Glencore's convenient greenfield gripe
The release of the Xstrata and Glencore results this week help put Glencore chief Ivan Glasenberg's recent accusation that ‘'the big guys really screwed up'' during the commodities price boom into perspective.
In making those comments last month, Glasenberg was blaming BHP Billiton, Rio Tinto, Anglo American and his own merger partner Xstrata for bringing too much new production into the market, leading to over-supply and tumbling prices.
In announcing the Glencore results, he went a step further and said the merged Glencore-Xstrata group (assuming the Chinese clear the shareholder-approved deal) wouldn't pursue greenfields projects but would instead focus on cheaper and less risky brownfield developments of existing mines.
‘'Greenfields are risky. Greenfields do have capital over-runs. Greenfields do have delays that kill the NPV on those projects,'' he said.
‘'They may be good projects afterwards and they do generate good cash because they are lowest quartile in the area, but returns for the original investors (are) not so pretty,'' he said.
If one looks at all the impairment charges that have studded the results of the big miners in their latest round of results, one would conclude that's fair comment, just as one could conclude that as a group the big miners were too slow to get new supply into the market when China's demand began to accelerate and then over-did it as China's demand slowed.
Glasenberg, however, isn't a completely objective observer.
Glencore experienced a 25 per cent slump in earnings for the 2012 year while its merger partner Xstrata (in which Glencore has a 34.5 per cent stake) reported a 37 per cent decline. Compared with the other big miners those results are quite respectable given what has happened to the key commodity prices.
Within the Glencore results, moreover, its ‘'industrial'' businesses were down 32 per cent while its marketing businesses lifted their earnings 11 per cent. The industrial businesses are actually mines that Glencore owns, oil wells, logistics businesses, farms and ports.
The results tend to support the rationale that underpinned the merger – that the group's traditional commodity trading businesses, which are fundamentally margin businesses, provide something of a hedge against big shifts in commodity prices even though within the merged group they would probably represent less than a quarter of the group's earnings whereas today they are closer to half.
Those marketing activities would represent the merged group's key point of competitive difference with the other mega miners. The ideal conditions to exploit that advantage would, of course, be where there was a shortfall of supply relative to demand. It is in Glasenberg and Glencore's interests to promote a moratorium on new production.

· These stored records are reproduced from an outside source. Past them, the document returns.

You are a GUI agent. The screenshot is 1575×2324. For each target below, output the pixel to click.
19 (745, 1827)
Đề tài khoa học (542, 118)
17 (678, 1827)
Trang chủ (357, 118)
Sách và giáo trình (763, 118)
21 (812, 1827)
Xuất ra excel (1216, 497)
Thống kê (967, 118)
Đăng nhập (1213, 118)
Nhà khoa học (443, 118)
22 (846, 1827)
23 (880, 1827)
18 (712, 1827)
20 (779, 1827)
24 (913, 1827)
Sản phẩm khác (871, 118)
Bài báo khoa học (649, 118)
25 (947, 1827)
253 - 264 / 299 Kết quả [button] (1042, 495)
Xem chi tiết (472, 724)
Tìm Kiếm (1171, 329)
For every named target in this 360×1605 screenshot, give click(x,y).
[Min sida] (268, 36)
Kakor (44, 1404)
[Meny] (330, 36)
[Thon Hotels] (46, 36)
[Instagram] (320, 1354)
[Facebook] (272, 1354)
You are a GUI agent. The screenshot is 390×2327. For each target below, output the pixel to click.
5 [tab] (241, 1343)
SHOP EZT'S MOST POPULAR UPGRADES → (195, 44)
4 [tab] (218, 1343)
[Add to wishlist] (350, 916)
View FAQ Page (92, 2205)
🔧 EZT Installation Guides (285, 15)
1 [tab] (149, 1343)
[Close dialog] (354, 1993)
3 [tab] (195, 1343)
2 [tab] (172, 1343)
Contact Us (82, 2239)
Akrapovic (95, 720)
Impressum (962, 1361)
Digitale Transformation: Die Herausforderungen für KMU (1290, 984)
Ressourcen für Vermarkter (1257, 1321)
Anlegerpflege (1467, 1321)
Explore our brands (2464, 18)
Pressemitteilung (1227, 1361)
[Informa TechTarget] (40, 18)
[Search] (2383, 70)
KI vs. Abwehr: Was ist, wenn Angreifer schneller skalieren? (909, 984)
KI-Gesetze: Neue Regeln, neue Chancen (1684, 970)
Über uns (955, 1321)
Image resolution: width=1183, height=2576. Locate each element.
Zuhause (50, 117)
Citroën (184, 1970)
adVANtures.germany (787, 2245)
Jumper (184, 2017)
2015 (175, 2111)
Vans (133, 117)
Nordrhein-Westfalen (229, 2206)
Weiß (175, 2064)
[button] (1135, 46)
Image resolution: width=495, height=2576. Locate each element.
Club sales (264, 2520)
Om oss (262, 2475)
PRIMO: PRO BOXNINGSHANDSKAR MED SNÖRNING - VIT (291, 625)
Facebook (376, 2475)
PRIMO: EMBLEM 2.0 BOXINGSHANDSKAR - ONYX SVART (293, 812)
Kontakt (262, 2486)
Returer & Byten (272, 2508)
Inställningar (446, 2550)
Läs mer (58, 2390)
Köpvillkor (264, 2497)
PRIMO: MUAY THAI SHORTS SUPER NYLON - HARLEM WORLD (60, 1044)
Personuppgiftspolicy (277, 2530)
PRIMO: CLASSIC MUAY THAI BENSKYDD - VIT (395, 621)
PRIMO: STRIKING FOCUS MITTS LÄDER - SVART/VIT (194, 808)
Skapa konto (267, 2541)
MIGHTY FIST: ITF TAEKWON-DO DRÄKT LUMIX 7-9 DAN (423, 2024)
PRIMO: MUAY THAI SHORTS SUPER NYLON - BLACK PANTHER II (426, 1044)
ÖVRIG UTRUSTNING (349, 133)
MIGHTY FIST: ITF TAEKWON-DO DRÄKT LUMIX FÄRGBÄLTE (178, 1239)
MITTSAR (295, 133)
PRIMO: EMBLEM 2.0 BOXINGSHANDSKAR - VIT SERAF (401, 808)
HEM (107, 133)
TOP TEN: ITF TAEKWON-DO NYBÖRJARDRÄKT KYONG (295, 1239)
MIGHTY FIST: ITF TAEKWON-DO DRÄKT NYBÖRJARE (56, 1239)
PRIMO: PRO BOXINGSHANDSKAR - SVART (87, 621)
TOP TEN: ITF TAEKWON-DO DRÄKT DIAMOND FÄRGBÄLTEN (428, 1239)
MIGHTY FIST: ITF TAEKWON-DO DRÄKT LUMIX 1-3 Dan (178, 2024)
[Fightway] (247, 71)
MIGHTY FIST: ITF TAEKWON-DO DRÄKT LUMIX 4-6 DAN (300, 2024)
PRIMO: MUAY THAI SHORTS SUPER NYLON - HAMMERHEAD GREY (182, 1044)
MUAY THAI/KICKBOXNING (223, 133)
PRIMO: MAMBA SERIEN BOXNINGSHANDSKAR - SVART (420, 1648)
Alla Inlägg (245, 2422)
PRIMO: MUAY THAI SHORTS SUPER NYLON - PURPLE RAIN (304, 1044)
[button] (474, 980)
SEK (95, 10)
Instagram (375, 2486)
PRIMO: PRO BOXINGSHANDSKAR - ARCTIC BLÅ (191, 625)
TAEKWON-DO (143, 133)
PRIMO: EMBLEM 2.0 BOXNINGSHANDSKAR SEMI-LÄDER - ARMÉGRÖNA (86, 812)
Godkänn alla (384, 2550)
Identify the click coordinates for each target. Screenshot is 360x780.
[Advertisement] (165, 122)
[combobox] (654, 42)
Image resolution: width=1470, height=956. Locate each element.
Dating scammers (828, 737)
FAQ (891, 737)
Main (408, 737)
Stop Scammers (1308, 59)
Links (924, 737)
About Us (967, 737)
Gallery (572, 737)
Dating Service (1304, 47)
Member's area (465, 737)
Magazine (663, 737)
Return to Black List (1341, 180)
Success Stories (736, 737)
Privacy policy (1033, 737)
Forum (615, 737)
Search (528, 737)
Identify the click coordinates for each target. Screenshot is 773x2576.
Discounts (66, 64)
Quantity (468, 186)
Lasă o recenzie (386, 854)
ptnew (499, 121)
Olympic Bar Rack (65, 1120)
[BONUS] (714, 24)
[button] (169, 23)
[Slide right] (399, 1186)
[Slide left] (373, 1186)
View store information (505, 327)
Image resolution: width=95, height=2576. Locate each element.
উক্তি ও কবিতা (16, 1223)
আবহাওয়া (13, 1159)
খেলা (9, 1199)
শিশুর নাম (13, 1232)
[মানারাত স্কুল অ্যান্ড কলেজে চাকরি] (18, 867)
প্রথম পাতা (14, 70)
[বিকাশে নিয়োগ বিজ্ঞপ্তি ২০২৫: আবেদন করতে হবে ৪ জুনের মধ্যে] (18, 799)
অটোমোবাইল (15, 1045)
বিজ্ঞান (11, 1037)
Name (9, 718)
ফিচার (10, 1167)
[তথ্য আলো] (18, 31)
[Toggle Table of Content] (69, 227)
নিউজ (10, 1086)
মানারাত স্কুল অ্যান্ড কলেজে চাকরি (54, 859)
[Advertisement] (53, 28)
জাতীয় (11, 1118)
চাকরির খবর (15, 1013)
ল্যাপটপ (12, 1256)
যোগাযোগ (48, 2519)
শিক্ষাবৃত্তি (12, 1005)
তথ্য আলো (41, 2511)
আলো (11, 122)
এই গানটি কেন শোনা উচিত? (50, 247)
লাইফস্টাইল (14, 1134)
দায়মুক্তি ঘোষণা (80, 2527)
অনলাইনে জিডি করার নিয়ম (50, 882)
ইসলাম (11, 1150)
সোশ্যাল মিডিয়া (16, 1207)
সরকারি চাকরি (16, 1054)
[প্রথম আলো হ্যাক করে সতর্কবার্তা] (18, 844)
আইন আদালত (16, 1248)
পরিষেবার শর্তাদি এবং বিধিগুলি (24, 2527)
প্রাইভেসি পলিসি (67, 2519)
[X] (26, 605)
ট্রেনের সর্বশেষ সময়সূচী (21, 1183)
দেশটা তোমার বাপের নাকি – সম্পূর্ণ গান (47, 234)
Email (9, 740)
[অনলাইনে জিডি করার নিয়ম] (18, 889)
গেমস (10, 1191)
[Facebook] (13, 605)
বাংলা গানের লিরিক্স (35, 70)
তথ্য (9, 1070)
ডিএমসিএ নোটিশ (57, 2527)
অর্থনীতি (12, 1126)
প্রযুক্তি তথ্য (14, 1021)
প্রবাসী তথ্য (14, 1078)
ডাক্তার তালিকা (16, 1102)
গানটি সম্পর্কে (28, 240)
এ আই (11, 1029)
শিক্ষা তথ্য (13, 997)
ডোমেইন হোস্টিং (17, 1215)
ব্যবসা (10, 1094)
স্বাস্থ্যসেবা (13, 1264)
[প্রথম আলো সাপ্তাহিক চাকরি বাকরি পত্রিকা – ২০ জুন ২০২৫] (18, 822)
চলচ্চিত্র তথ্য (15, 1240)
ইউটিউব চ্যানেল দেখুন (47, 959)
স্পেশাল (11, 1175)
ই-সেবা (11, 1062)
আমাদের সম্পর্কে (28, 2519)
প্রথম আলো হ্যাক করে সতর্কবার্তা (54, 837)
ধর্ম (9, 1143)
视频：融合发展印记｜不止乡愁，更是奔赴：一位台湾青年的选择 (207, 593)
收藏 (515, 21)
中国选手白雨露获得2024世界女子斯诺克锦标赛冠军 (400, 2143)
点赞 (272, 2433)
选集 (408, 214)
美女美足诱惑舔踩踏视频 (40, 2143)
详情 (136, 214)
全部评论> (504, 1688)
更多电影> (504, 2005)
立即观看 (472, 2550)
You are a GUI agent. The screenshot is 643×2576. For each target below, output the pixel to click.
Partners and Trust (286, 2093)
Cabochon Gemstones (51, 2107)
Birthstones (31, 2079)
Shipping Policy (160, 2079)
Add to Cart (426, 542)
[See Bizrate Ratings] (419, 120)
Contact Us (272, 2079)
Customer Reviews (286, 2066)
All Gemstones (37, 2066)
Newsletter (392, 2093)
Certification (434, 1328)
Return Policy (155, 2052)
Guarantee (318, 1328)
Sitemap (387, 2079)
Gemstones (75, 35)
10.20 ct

Mind you, perhaps he should have had a stronger word to Xstrata's departing chief executive Mick Davis some years ago.
Davis, in presenting his results (which were down 37 per cent) described 2012 as a ‘'transformational'' year for Xstrata – and he wasn't referring to the merger but to the 10 Xstrata projects that were commissioned in the year as part of an organic growth strategy that started in 2009. In copper equivalent terms, Xstrata hopes to add 50 per cent to its 2009 production capacity by the end of next year, so it's as ‘'guilty'' as its peers of adding significantly to supply.
Presumably, within a Glencore-owned and Glasenberg-led Xstrata, there would be no new mines for the foreseeable future and therefore Xstrata would make a material contribution to the cessation of large-scale new supply that Glasenberg is calling for.
He, of course, isn't the only one. Institutional shareholders desperate for near-term cash returns are putting a lot of pressure on the miners – and having considerable success – to stop investing for the future in order to maximise returns today.
If that approach were adopted literally, of course, the absence of new greenfields projects would ultimately mean less scope for brownfields expansion and in the long-term declining earnings and cash flows for the miners and their future shareholders.
In the near-term, however, it does make sense for the new leaders at BHP, Rio and Anglo – and Glasenberg – to focus on lifting returns by cutting costs and working their existing invested capital harder while waiting for the supply/demand equation to move into a better balance as marginal production is forced from the market by lower prices.
It is ironic that Glencore's original interest in acquiring Xstrata came after its brush with disaster during the early phase of the financial crisis when Glencore, then privately held by its key executives, found itself financially constrained to the point where it had to sell a key coal mine to Xstrata in order to take up its share of an Xstrata equity raising.
The merger was about diversifying away from commodities trading and getting access to the cash flows and earnings of Xstrata's mines. The merger will transform Glencore from a trading house with some ‘'industrial'' assets to a mining house with some trading businesses.
In the current environment, however, the value of the trading and marketing activities has become clearer.
In a more supply-constrained world, of course, not only would the industrial assets and Xstrata's producing mines tend to be more valuable and produce higher earnings and returns on capital but the Glencore trading businesses' value and earnings would be near-uniquely leveraged.
No wonder Glasenberg is so keen to mount his case to the industry, and more particularly its investors, for the big miners to stop adding to supply.